## EXERCISE
Every entry below should be repeated exactly; the pictures should not.
### RECORD EXTRACTS
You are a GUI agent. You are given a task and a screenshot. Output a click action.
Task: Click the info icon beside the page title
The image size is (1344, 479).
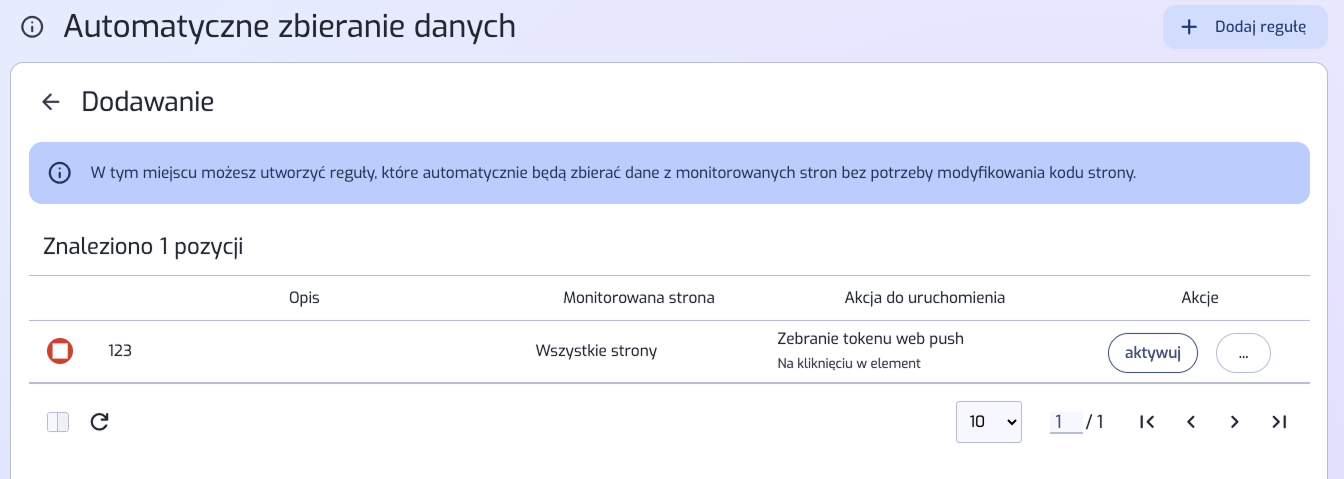click(x=32, y=27)
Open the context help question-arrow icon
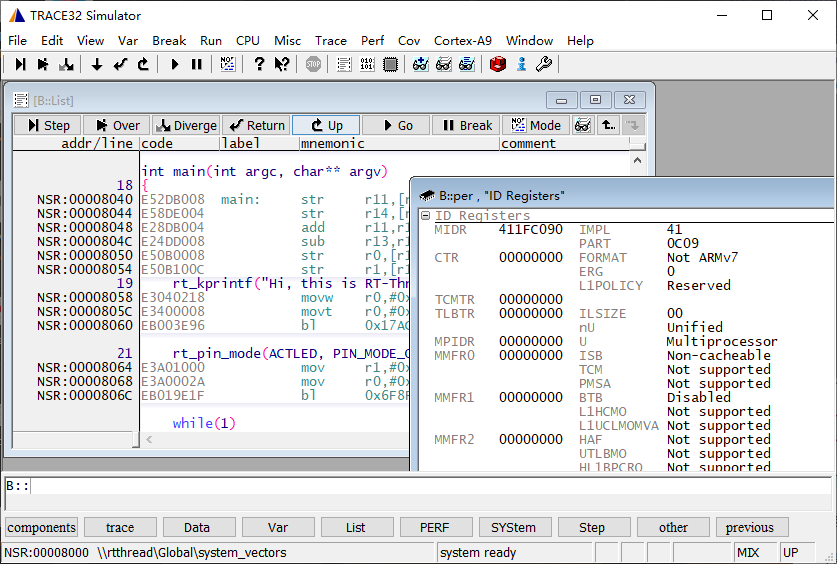 [282, 64]
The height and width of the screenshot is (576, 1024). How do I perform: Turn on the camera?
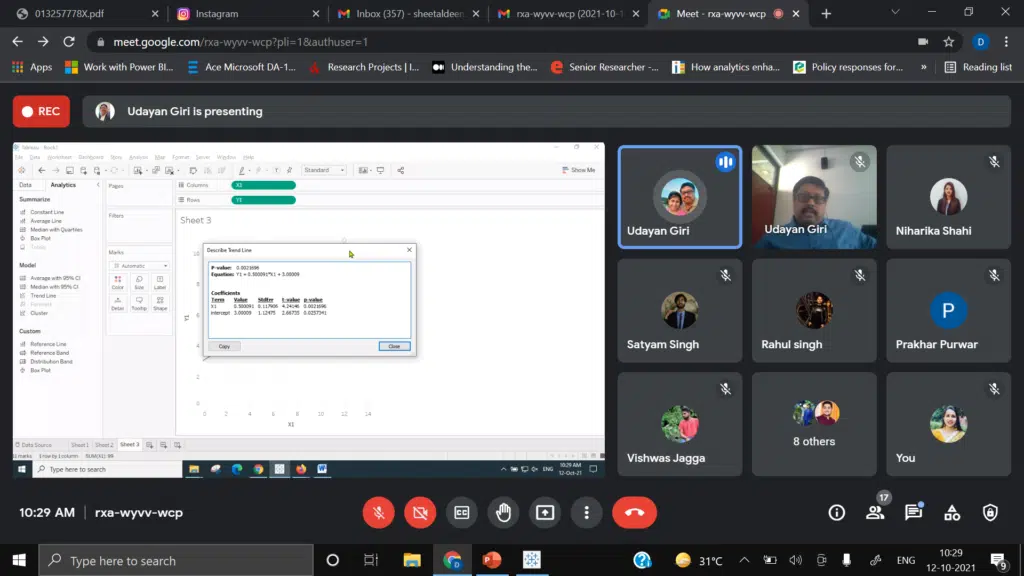[x=421, y=513]
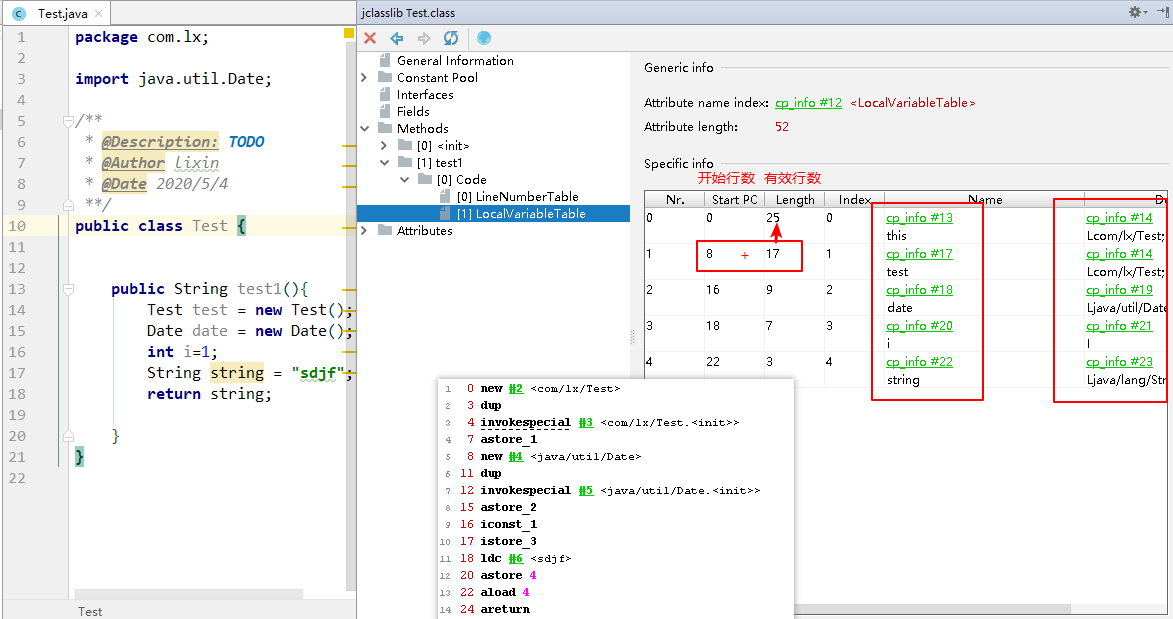Toggle fold marker at the Javadoc comment start

[x=68, y=121]
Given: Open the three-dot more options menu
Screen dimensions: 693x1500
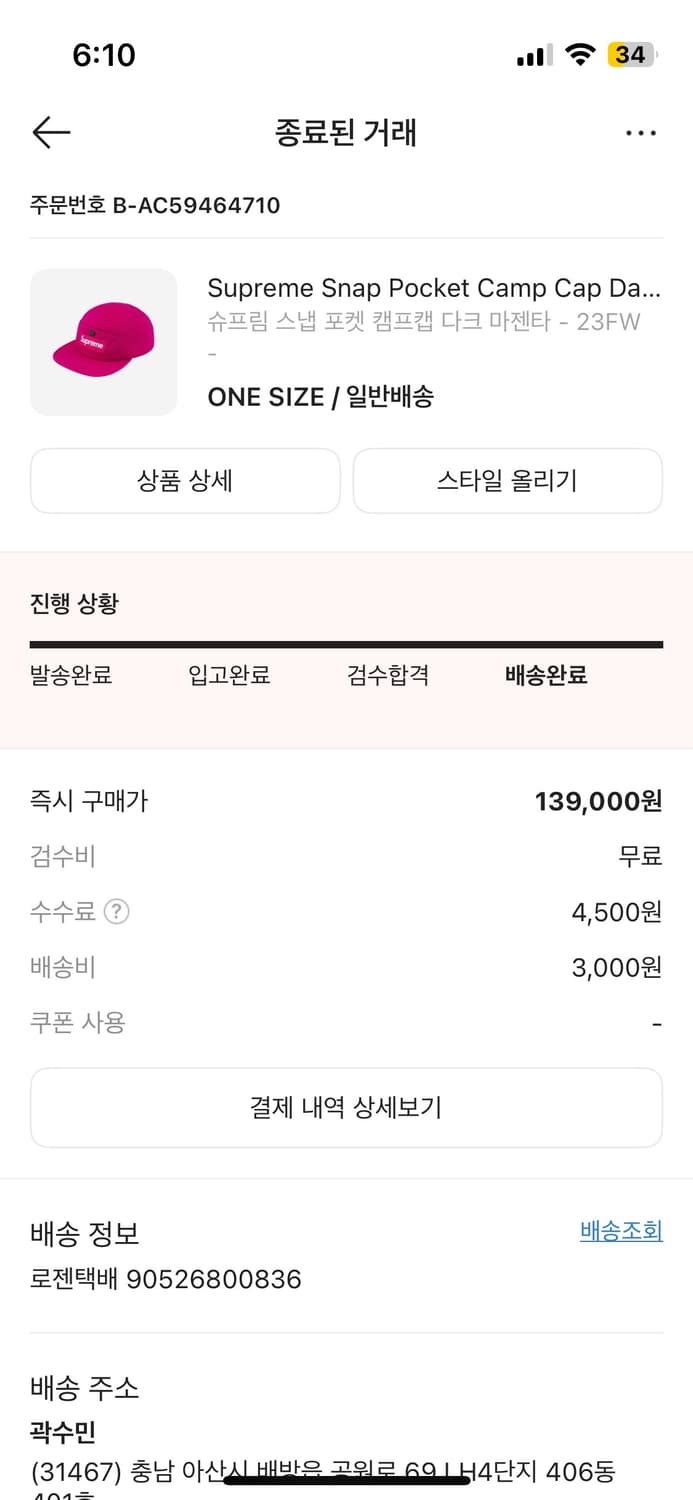Looking at the screenshot, I should [x=640, y=133].
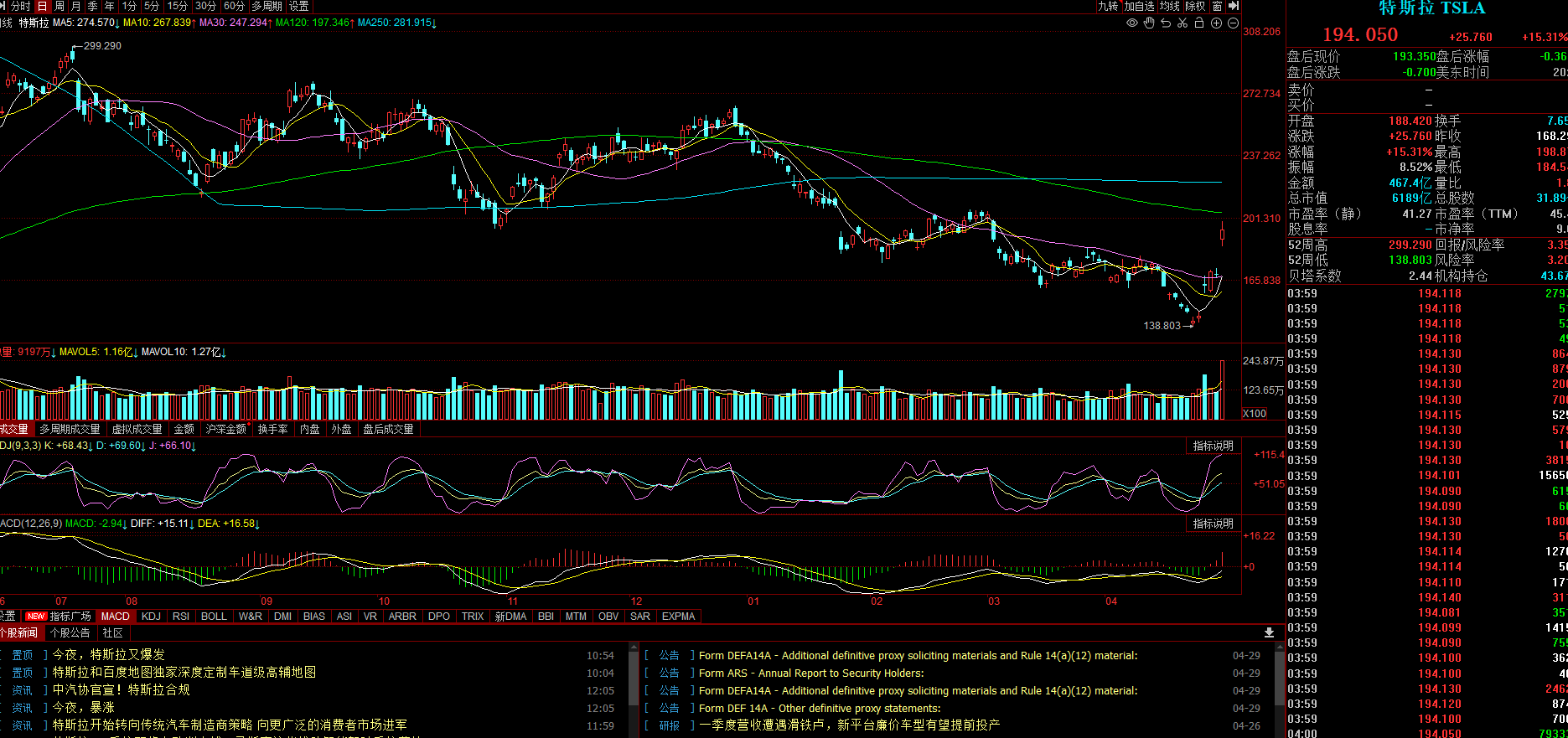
######
## WRITTEN SOLUTION
You are a GUI agent. You are given a task and a screenshot. Output a click action.
Task: Click the info icon beside the page title
The image size is (1344, 479).
click(x=32, y=27)
Open the context help question-arrow icon
 [282, 64]
The height and width of the screenshot is (576, 1024). How do I perform: Turn on the camera?
[x=421, y=513]
Toggle fold marker at the Javadoc comment start

[x=68, y=121]
Given: Open the three-dot more options menu
Screen dimensions: 693x1500
Looking at the screenshot, I should [x=640, y=133].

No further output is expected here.